L’une des vocations de la méditation tient à nous révéler que ça pense, ça désire, ça veut, ça réagit en nous, que se greffent sur notre être quantité de mécanismes de défense, de désirs adventices, de fantasmes. On est loin de la transparence… Précisément, l’entraînement de l’esprit vise à revenir à la maison, à nous départir de tout échafaudage. Et dire que toute la journée l’ego lutte à mort pour conserver ses prérogatives, faire valoir ses droits, défendre ses idées. D’où le risque d’un épuisement général et complet.

Ramana Maharshi disait avoir atteint l’Éveil après s’être dédié corps et âme à la question « Qui suis-je ? ». Voie royale qui l’a conduit sur l’autre rive, faisant exploser au passage les obstacles à cette profondeur, à cette percée hors des barrières de l’individualité.

Le zen parle de l’état originel, de cet espace, de ce cœur immensément vaste, ouvert. Tous, nous avons été des enfants sans cette tonne de préjugés, sans les complexes, les rôles sociaux, le besoin de compenser. En nous subsiste une part indemne, intouchable, sacrée, pure.

Méditer, c’est rejoindre au-delà des couches notre véritable essence. Entrer en intimité avec notre véritable nature.

 

christophe : C’est la distinction pédagogique que nous, soignants, établissons entre réagir et répondre. La réaction est immédiate et impulsive, la réponse est posée et réfléchie. Dans la vie, nous avons besoin des deux : parfois réagir vite, parfois répondre posément.

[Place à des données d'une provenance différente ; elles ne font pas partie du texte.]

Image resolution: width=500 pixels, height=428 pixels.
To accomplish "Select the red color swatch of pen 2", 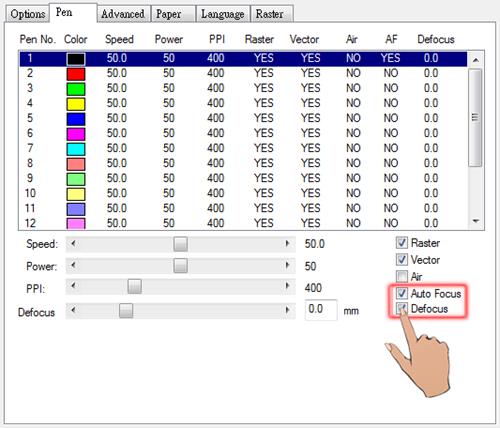I will click(76, 74).
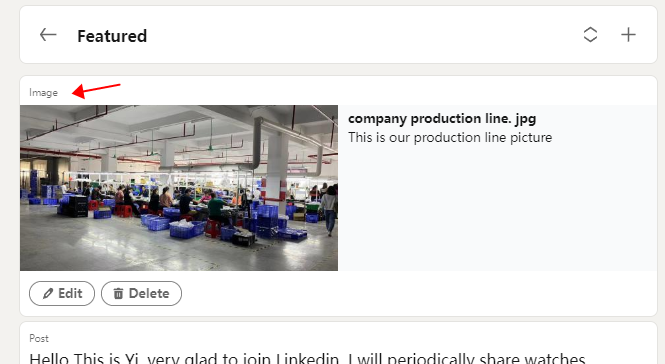Click the trash can icon on the Delete button
Viewport: 665px width, 364px height.
point(118,293)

Mais autant réagir ne nous demande pas d’efforts, c’est instinctif (rendre coup pour coup, par exemple) autant répondre, quand nos émotions sont impliquées notamment, demande un apprentissage.

Là encore, la pratique régulière de la méditation de pleine conscience apporte à nos efforts une série d’exercices et d’expériences irremplaçables. Par exemple, lorsque nous méditons avec nos patients, nous leur expliquons que si leur nez les démange ou si une crampe commence à étreindre leur mollet, ils peuvent bien sûr se gratter ou bouger. Mais nous leur demandons aussi de ne pas se comporter comme d’habitude : avant de le faire, prendre le temps d’observer ce qui se passe, d’explorer leur expérience. Respirer, voir où se situe exactement la démangeaison ou la crampe, quelle est son intensité, quelles pensées elle déclenche (« je ne vais pas tenir, il faut que je fasse quelque chose »), quelles impulsions du corps (le bras pour se gratter s’est-il déjà tendu ? avons-nous déjà commencé à gigoter pour changer de position ?)… Puis regarder si, après quelques instants, le besoin de se gratter ou de bouger est toujours là, ou bien s’est modifié, ou bien a disparu. Essayer de répondre, donc, plutôt que de réagir immédiatement. C’est étonnant pour les patients de voir qu’en prenant le temps de la pleine conscience avant d’obéir à une impulsion, parfois la situation (démangeaisons ou crampe) ou leur ressenti psychologique (« je dois faire quelque chose ») se modifient d’eux-mêmes.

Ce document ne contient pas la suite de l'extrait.